When I was a newspaper City hack I always considered private equity to be the reductive apotheosis of late-capitalism (sounds pretentious, but bear with me).
I still do. Private equity firms don’t provide any service; they are pretty much invisible; and their owners do their utmost to remain anonymous (with a few exceptions). How many passengers on your train or bus today could tell you anything at all about Permira, or Blackstone, or CVC? Yet these institutions are in the vanguard of the ‘creative destruction’ described by the economist Joseph Schumpeter.
They are, typically, rootless mountains of (borrowed) cash searching for a return, wherever it can be found. They do not discriminate, yet choose their targets carefully - which sounds like a contradiction in terms but isn’t.

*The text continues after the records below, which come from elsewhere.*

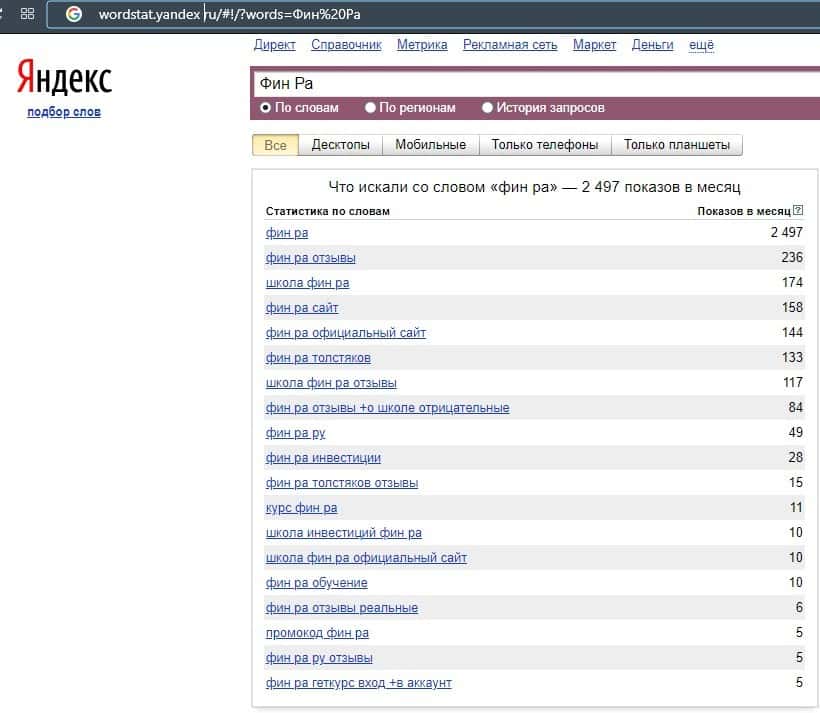Switch to the Мобильные tab
Image resolution: width=820 pixels, height=713 pixels.
(x=430, y=145)
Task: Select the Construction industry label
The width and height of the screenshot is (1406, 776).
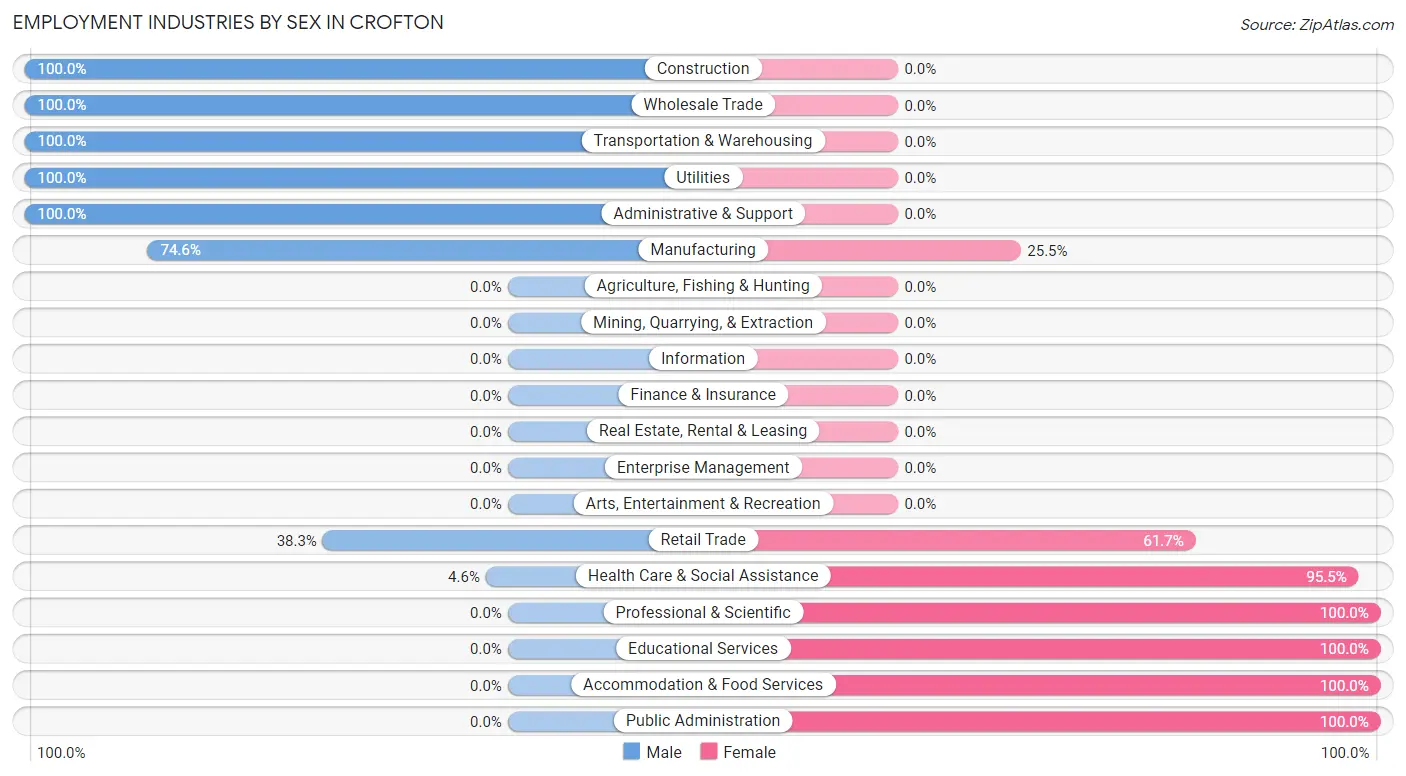Action: [703, 69]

That’s why, paradoxically, I think the legal profession should be grateful to former Dragons’ Den star James Caan. Last week he spelt out the priorities of private equity investors in admirably candid, if brutal terms. Lawyers fetishise ‘service’ and don’t prioritise profit enough; and they need to start firing underperformers who don’t bring in multiples of their earnings.

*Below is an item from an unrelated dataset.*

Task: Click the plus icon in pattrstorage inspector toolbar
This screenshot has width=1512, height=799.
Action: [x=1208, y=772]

Lawyers need to understand that as external investors enter the market, profit is not their main priority - it is their only priority.

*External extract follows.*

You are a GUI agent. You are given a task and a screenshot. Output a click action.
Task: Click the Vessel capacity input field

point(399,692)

That’s why the immediate past-president of the American Bar Association, in denouncing alternative business structures recently, highlighted the fact that non-lawyer investment in law firms could compromise the client's best interests and undermine professional independence.
Which is not to agree with him that it will, necessarily. The SRA is determined to prove him wrong. But at least the splendidly named William T (Bill) Robinson III ‘gets’ it. Capitalists want their return, and they want it as quickly as possible, so it’s not difficult to envisage that tensions will arise if an externally funded legal services vehicle isn’t meeting its targets. The unambiguous message then will be: do more work; or do it quicker; or cut your costs (staff). ‘He who has the gold makes the golden rule,’ as Robinson said.
Private equity firms were lambasted as ‘casino capitalists’ only because of their debt-leveraging model and the rate of ‘churn’ they demand. Typically they work to a tight three- to five-year timeline which - going back to Schumpeter - can certainly ‘create’ profits but also has the potential to ‘destruct’ people. And that’s putting it mildly. In the three years after Permira helped take over the AA in 2004, for example, about one-third of the workforce of 10,000 lost their jobs.
Private equity likes flabby companies. A three- to five-year timeline demands a crash diet that can generate staggering short-term returns (and massively enrich the PE partners, of course).
Many solicitors will feel uncomfortable that it is now conceivable to talk about their profession in such terms. But whatever you think of Caan, he is doing no more than introducing them to the real world of business.